What motivated you to establish the Arts of Fashion Foundation?

I was motivated by my experience in fashion. When you master the creative process, you can only be rewarded; it puts you on the path to liberty and independence. As a designer-turned-educator, I am never afraid of being unsuccessful, and I always push the boundaries for daring and creativity.

I was formally introduced to fashion when I began studying textile design at the very selective, creative, and conceptual Paris Design School - Ecole Superieure des Arts Appliques Duperre. Upon graduation, I interned and later worked at Cacharel in the early 80’s. A new generation of designers was booming, working for ready-to-wear lines while developing their own brands on the side. It was the time of lucrative licensing and the French fashion industry was dynamic, creative, and talented. At Cacharel, I was given the opportunity to completely develop my own women’s wear line. I learned most of what I know about apparel design, and still use those skills today – from draping, pattern drafting, sewing, and finishing. This first constructive and successful professional experience led me to launch my own brand at a very young age. My chief concern had nothing to do with commerciality, but everything to do with uniqueness and creativity with references to the fashion design icons of the time: Castelbajac, Mugler, Gaultier and the stunning Japanese creative wave: Rei Kawakubo and Yohji Yamamoto. My label, Chatmotomatic, was a luxury ready-to-wear line for children, made in France and distributed through trade fairs. I quickly received a lot of press coverage and was able to attract high-end niche retailers in Belgium, Italy, Switzerland and the Middle East. By 1990, I had expanded to offer several lines, and opened my own boutique to create a true universe for them. It was located next to Place des Victoires, the Castelbajac and Mugler flagships, and also the Cacharel studio building where I started my career.

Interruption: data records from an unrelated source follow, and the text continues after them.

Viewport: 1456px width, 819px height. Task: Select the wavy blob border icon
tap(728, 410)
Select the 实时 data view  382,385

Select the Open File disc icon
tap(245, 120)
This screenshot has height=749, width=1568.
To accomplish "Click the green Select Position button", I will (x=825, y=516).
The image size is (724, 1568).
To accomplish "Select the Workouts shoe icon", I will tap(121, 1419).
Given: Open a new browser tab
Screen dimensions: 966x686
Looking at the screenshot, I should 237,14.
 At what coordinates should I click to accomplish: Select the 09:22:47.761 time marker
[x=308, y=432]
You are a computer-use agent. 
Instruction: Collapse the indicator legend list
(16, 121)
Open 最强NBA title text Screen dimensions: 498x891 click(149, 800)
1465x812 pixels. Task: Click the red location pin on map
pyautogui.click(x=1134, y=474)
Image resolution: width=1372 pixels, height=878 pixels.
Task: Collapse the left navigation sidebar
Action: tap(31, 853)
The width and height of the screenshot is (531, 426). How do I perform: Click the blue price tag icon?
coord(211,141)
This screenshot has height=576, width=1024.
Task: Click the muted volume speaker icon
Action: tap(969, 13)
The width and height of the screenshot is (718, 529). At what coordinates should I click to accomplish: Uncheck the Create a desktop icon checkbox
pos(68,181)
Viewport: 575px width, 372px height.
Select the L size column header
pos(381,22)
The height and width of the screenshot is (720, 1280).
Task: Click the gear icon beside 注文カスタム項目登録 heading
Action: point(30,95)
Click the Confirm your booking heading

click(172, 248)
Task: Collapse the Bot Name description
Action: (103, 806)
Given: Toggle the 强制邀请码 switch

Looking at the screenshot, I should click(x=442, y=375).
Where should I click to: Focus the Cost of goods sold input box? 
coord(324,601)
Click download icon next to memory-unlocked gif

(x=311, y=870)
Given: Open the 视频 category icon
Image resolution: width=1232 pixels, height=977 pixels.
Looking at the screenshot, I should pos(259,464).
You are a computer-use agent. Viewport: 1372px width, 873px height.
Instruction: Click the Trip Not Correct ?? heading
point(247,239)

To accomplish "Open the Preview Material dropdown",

The first Gulf War hit and impacted my business with Middle East retailers. Soon after, everything changed. I entered a new era and decided to study business at IFM - Institut Français de la Mode, where I received my Master’s Degree. There I met exceptionally passionate professionals who became my mentors: Didier Grumbach, President of the Chambre Syndicale de la Couture et des Createurs de Mode and former business partner of Yves Saint Laurent and Thierry Mugler; Stephane Wargnier, Semiologist, and Director of Communication for Hermes; and Florence Muller, art historian, author and curator. Under their influence, my career slowly moved to a new direction that fashion was taking in the mid 90’s: branding and marketing. I worked on press and exhibitions linked to the most important luxury brands: Hermes, Louis Vuitton, Boucheron, as well as costumes with the 2eme Bureau in Paris.

The beginning of the new millennium brought me to the U.S. academic world. In 1999, I was invited to teach fashion at the graduate and undergraduate university level. I was enthusiastic about the prospect of working and living in a new country, and about teaching fashion. I taught at three different institutions. In the first two, Savannah College of Art and Design and Academy of Art University in San Francisco, the fashion departments were managed by British designers from the Central Saint Martin School, but it wasn’t until I started with the University of Cincinnati, that I was able to work with an American team.

It was deep in Ohio where I had the most striking, experimental, and innovative experiences. I was free to retouch the curriculum, and taught 12 different courses in three years, including fashion design, visual communication, history of fashion, and trend and forecasting, to name only a few. There I truly refined my teaching and founded the Arts of Fashion Foundation in 2002 as part of my research. I created the Foundation because I discovered while teaching fashion in the U.S. that students have little opportunity for exposure to creative people and the process of creativity in general. The only way for students to be successful is to experience working with real creative minds and to connect with them.

The annual Arts of Fashion Symposium and International Fashion Student Competition have been instrumental in creating an authentic fashion rendezvous. Occurring at the end of each October and hosted by a different University each year, this competition fosters an exchange between over 60 selected high caliber students, young professionals and educators from well-respected companies and institutions from all over the world.

As the founder and president of the Arts of Fashion Foundation, could you explain the foundation’s main objectives?

In the United States, I believe you need to be super professional and have high caliber standard to be noticed. After 8 years, the Foundation only begins to be considered seriously.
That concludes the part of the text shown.